Newspapers Struggle To Survive and YouTube

14 02 2008

Reuters reports that the Los Angeles Times today named Russ Stanton as its new editor. The interesting thing about this is that Stanton is presently the paper’s digital news chief.

What is even more interesting are the candidates who Stanton beat out for the job — Jim Newton, the Times editorial page editor, and Managing Editor John Arthur.

Stanton, who grew up in California, has served as the Times’ innovation editor, overseeing its digital news service, since February 2007. He joined the paper in 1997 and has also been its business editor.

In the olden days of, say, three years ago, it would have been natural to hire either of those other two people. When they didn’t come from the the family of previous editors and publishers, newspaper editors came from the ranks of the hard news gatherers and opinion makers. And the editorial pages and managing editors used to fit the bill quite nicely.
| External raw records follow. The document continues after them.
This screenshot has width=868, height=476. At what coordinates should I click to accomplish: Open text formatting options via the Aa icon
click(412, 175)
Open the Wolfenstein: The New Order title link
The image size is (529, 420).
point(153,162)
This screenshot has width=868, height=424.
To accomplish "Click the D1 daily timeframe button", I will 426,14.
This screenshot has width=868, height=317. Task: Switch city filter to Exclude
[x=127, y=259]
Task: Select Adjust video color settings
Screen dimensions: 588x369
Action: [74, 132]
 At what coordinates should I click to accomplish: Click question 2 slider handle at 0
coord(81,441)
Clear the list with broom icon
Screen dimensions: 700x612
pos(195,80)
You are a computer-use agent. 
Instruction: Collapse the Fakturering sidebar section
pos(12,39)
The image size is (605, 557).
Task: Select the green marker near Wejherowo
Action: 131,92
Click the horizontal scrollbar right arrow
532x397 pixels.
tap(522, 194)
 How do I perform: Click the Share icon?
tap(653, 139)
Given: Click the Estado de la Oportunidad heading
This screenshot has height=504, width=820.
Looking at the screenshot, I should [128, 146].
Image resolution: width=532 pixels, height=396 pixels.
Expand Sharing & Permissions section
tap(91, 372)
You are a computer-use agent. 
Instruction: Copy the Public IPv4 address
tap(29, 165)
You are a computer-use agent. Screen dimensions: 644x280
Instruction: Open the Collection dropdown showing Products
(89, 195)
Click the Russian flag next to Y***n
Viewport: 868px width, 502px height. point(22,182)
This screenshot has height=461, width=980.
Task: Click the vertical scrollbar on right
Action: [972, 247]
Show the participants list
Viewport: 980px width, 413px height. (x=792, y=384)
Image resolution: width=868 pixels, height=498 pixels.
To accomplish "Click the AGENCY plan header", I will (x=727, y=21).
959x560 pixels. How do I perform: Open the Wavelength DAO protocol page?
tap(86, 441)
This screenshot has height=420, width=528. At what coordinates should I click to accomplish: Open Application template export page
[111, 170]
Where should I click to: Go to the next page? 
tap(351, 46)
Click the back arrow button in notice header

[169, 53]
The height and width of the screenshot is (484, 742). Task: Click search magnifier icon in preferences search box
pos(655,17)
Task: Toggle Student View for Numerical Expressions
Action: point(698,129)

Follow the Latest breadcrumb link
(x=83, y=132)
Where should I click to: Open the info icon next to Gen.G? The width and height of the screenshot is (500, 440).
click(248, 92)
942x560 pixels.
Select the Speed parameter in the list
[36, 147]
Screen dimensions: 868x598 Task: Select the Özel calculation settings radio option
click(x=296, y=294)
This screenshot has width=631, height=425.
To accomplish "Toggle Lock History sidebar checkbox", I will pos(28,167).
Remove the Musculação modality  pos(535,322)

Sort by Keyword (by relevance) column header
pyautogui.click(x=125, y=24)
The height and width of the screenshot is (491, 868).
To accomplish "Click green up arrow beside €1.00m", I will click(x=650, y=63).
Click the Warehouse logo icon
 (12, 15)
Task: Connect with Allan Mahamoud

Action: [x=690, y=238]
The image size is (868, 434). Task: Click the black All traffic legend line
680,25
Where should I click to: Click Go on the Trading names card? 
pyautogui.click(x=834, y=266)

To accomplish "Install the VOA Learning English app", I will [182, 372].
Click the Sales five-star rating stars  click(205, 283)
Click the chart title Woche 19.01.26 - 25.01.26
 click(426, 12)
In the new days of, say, last week, everyone on the publisher side of print publishing is trying to figure out a way to make money when people are leaving general circulation newspapers and magazines in droves. And, with that exit, goes the advertisers. Newspapers are also being hampered by the emergence of eBay and Craig’s List, as viable alternatives to their previously lucrative classified ads sections.

In short, the Internet was stealing everything from them that television hadn’t already made off with. It is debatable whether they were doing a better job than newspapers did, but that didn’t seem to matter.

So, in a fit of “if you can’t beat ’em, join’em” newspapers have been designing better web sites and looking towards UGC (User Generated Content — think YouTube but on the site of your local newspaper) as a means of sucking people in. Last year I gave a presentation to a number of editors at the Philadelphia Inquirer in which we ended up talking about exactly that — in a world in which newspapers can’t afford local beat reporters, how can you get local news reported on by the newspaper. Blogs, UGC, Wikis, social networking sites — all of this came up for discussion.

And now, the Los Angeles Times, which has been around since 1881 and might be considered venerable by some, has broken with their tradition and acknowledged that someone from the digital news side of their business might actually have something to say about presenting news to people.

It’s a welcome break from venerable tradition.